You can find any of these organizations through a variety of ways: exhibits and networking at trade shows; general networking at professional organization meetings; networking with colleagues in the industry; searching on the Internet, and so on.
The advantage of working with a consulting firm – a company that is more than a sole practitioner – is that they will probably have some of the necessary tools and infrastructure already available. Thus, if there is a problem, the firm usually assumes responsibility – and has the wherewithal – to fix it.
Once you have identified some candidates, how do you choose the individual or firm best suited to your needs? First, you will need to clearly define your needs, and communicate those to the consultant. A good consultant will usually not want to sign up for a project where they don’t have the specific expertise you require, so they will self-select out. Second, you’ll need to ask some pointed questions of the consultant: what’s your background? What experience do you have in working on similar projects? How successful have you been for other clients?

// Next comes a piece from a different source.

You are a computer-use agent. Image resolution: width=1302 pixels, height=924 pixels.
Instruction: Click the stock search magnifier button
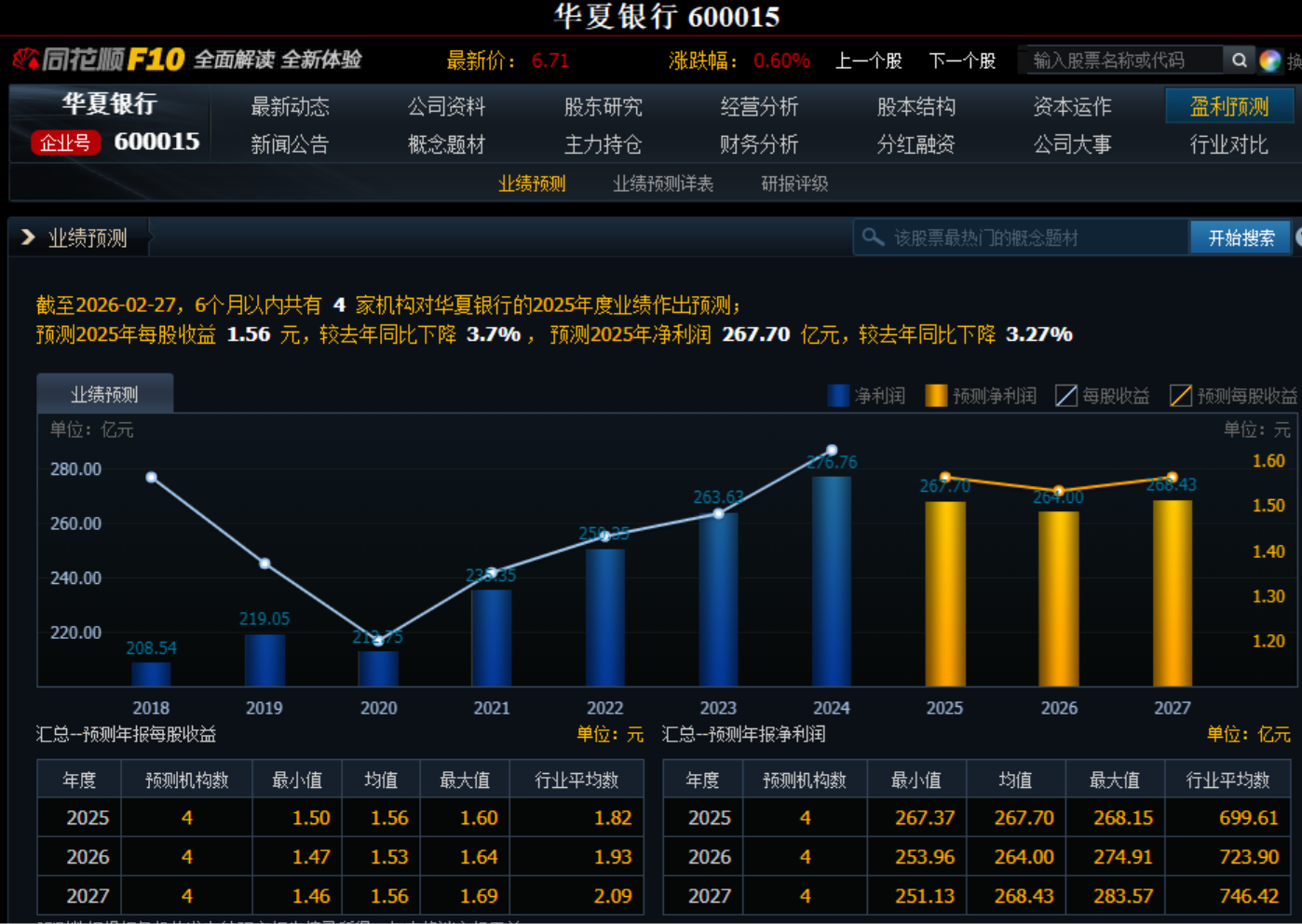[1239, 61]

On this last question: unfortunately, despite several firms that trumpet “our win rate is X%!” (with a suitably large value of X) , win rate isn’t everything. Consulting firms can’t always tell whether they are working with a client that has a strong solution, competitive pricing, and good customer relationship – at least not until they are well into the bid process. So, a firm may have some losses on its record. You will need to probe beneath the surface to understand more about why a consulting firm was or was not successful. Don’t be surprised, though, if the firm refuses to provide this information, particularly if they only work in one industry – yours. Remember that they have an obligation to protect the confidentiality of their client’s information, and you would expect them to do the same for you.
You should also ask the consultant to provide references. If you run into a roadblock here, it might be for a good reason: the consultant’s most important references may also have some interest in the same procurement, but don’t happen to need the consultant right now. However, they won’t want you to have that consultant either.
Beyond asking key questions to help clarify the consultant’s skills and abilities, you will simply need to trust your judgment. What kind of rapport do you establish in your initial meetings with the consultant? Does it appear that you will have a good working relationship with the consulting team during the project? Remember that things will just become more stressful as the proposal reaches the final days, and if you have a contentious relationship at the beginning, it will probably get worse.
Here are a couple other items to consider during selection:
- Is it necessary to issue an RFP to consulting firms? While the quality of the proposals you get might be indicative of the kind of work the firm will do for you, the problem is that proposal schedules are often short. By the time you finish with the RFP process to select a consulting, the procurement you are interested in will be nearly over. However, you might consider issuing an RFP – with general questions – if you plan to form a long-term relationship with a consulting firm to work on several bids, and none of those bids are active right now.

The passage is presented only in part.